When the New England Patriots drafted quarterback Drew Bledsoe with the first overall pick in the 1993 draft, the Seattle Seahawks thought they drafted the next best available quarterback, Rick Mirer, who starred at Notre Dame. Mirer was drafted next with the No. 2 overall draft pick.
Mirer's career numbers paled in comparison to what Bledsoe did. Mirer played in Seattle from 1993 to 1996. In those four years, Mirer started 51 games, and his record was 20-31.
In his rookie year, Mirer was sacked 47 times. Over the four years in Seattle, that number jumped to 138 times. His QB passer rating with the Seahawks was 65.2. In his career, Mirer threw 41 touchdown passes to 56 interceptions. He was only able to complete 53.4 percent of his passes during his career.
In 1994, the Washington Redskins thought they had identified their next great quarterback when they invested the No. 3 overall draft pick in the 1994 draft in selecting Heath Shuler.
Shuler started eight games for the Redskins in 1994 and wasn't terrible, as he came up with 10 touchdown passes to just 11 interceptions, showing a degree of promise.
Sadly for Shuler and the Redskins, Shuler never took the next step up and instead regressed. Shuler only received five more starts over the next two years in Washington, and then his career as a Redskins player was done. His starting record was 4-9.
In Washington, Shuler threw 13 touchdowns to 19 interceptions. He had a QB passer rating of 58.3 and completed only 47.7 percent of his passes.
Shuler had one final year in New Orleans in 1997 and then retired from the game.
The Cincinnati Bengals drafted running back Ki-Jana Carter with the No. 1 overall draft pick of the 1995 draft. The Bengals wanted Carter so badly that they traded up to draft him and gave him a big signing bonus at the time of $7.1 million. Too bad he couldn't live up to the Bengals' expectations.
Carter's NFL career got off to an ominous start when he tore his ACL in the very first preseason game he played in. Carter was forced to sit out the entire rookie year and then started four games in 1996 and then another 10 games in 1997. He would never start another game after that despite staying in the league for a 10-year span (1995-2004).
Carter wound up with 227 rushing attempts for the Bengals in the five years with the team and averaged 3.3 yards per rush. He managed to score 16 rushing touchdowns for the Bengals and one touchdown as a receiver.

- [SOURCE MATERIAL]:
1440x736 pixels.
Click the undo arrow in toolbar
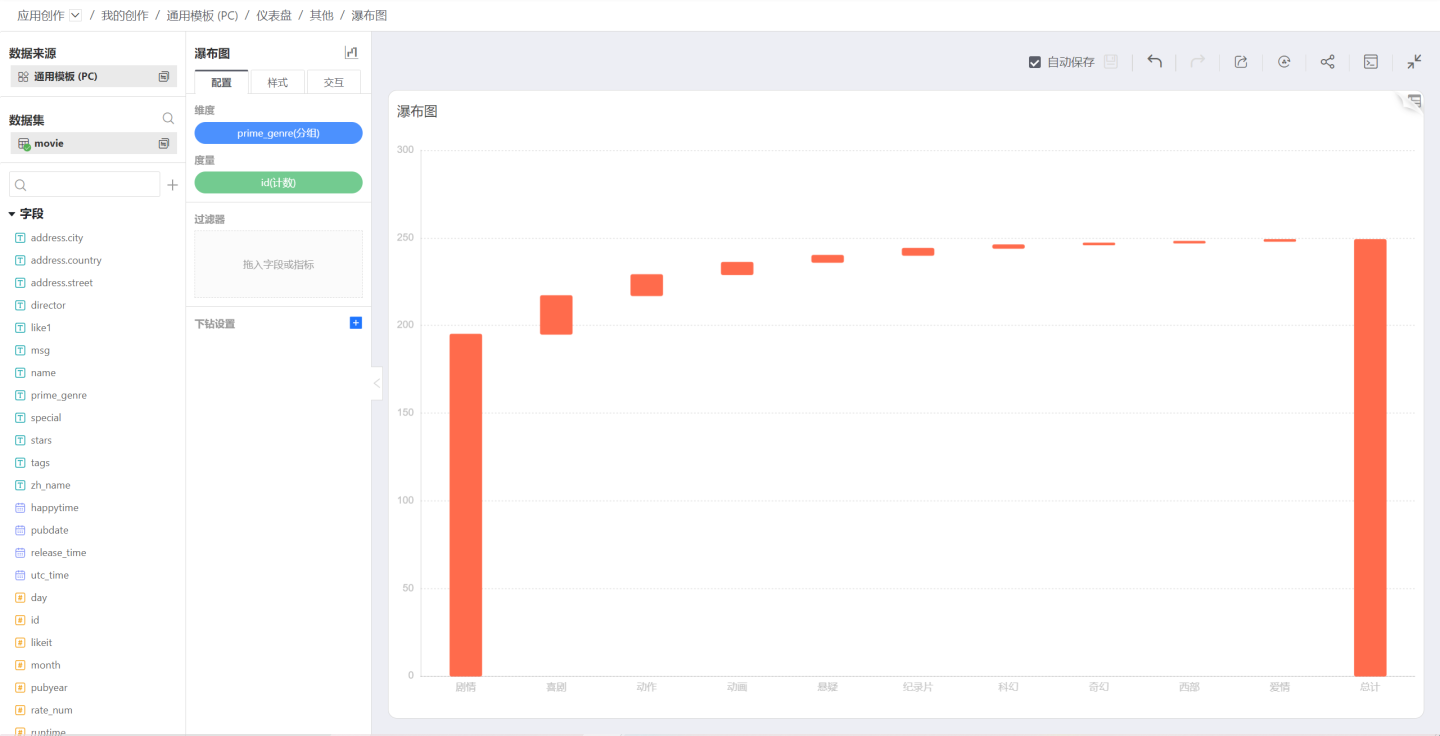tap(1154, 62)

- [REQUIRED TASK]: Can you carry on the passage about top NFL draft picks of the early 1990s, picking up after its last sentence?

- [TASK RESPONSE]:
Carter also played for the Washington Redskins and the New Orleans Saints.
In 1999 the Cleveland Browns were back in the NFL, so they decided to invest the very first pick of the new franchise on a quarterback. The pick came down to either Tim Couch or Donovan McNabb. The Browns chose Couch, and the rest, as they say, is history.
In retrospect, the 1999 draft was loaded, as eight of the first 11 players drafted wound up being elected to Pro Bowl teams. Couch was not one of those eight players. But the Browns had their pick of guys like Edgerrin James, Jevon Kearse, Champ Bailey and Torry Holt, just to name a few.
During his career, Couch went 22-37 in his 59 career starts and threw 64 touchdowns to 67 interceptions, which is not a terrible ratio, but not great either. He suffered from a lack of mobility, as he was sacked 166 times in his five years. He was sacked 56 times as a rookie and then 51 more sacks in 2001.
Couch completed 59.8 percent of his passes and had a QB passer rating of 75.1.
Art Schlichter was the fourth overall draft pick in the 1982 NFL draft. The Baltimore Colts took Schlichter to be their future quarterback.
Schlichter was a bust because he couldn't keep his need to gamble separated from his life as a NFL quarterback. The Colts wanted him to chart plays while watching on the sideline, but Schlichter would be following the games he bet on instead.
The NFL stepped in and suspended him for the 1983 season, so the Colts figured they had to try their luck with another quarterback. They drafted John Elway, who refused to play for them. At least in Indianapolis, the Colts had more luck with their quarterbacks.
As for his career, there isn't much to report on. Schlichter played in 13 games, and his career ratio was a very unimpressive three touchdowns to 11 interceptions. He was in the league for three years and behind bars for a much longer period of time.
In 1996, the St. Louis Rams drafted Nebraska running back Lawrence Phillips with the No. 6 overall draft choice.
Phillips had a way of getting in trouble in college, but the Rams looked past those issues and only saw the talented running back. They released him in 1997, citing insubordination.
Phillips played for three teams in his career, including stops with the Miami Dolphins and the San Francisco 49ers. As for the Rams, Phillips averaged 3.4 yards per rush and scored 12 touchdowns. Phillips started a total of 20 games and also had seven fumbles in his career.
The Rams could have drafted Eddie George instead, but the Houston Oilers were able to grab him with the 13th selection in 1996.
After his career ended, Phillips was sentenced to 10 years in prison in 2008 for assault with a deadly weapon.
Charles Rogers was drafted by the Detroit Lions with the second overall draft pick in the 2003 draft. The Lions drafted Rogers as a go-to weapon for quarterback Joey Harrington, who the Lions just drafted the year before.
Rogers started out great with two touchdowns in his first game, but the good news quickly turned to bad news when he broke his collarbone. The same thing happened to begin the 2004 season, and Rogers was now labeled as injury-prone.
Before Rogers started his fourth year in Detroit, the Lions parted ways by giving him his release. When the dust settled, Rogers had only amassed 36 catches in three years, which amounted to 440 yards and just four touchdowns in 15 games.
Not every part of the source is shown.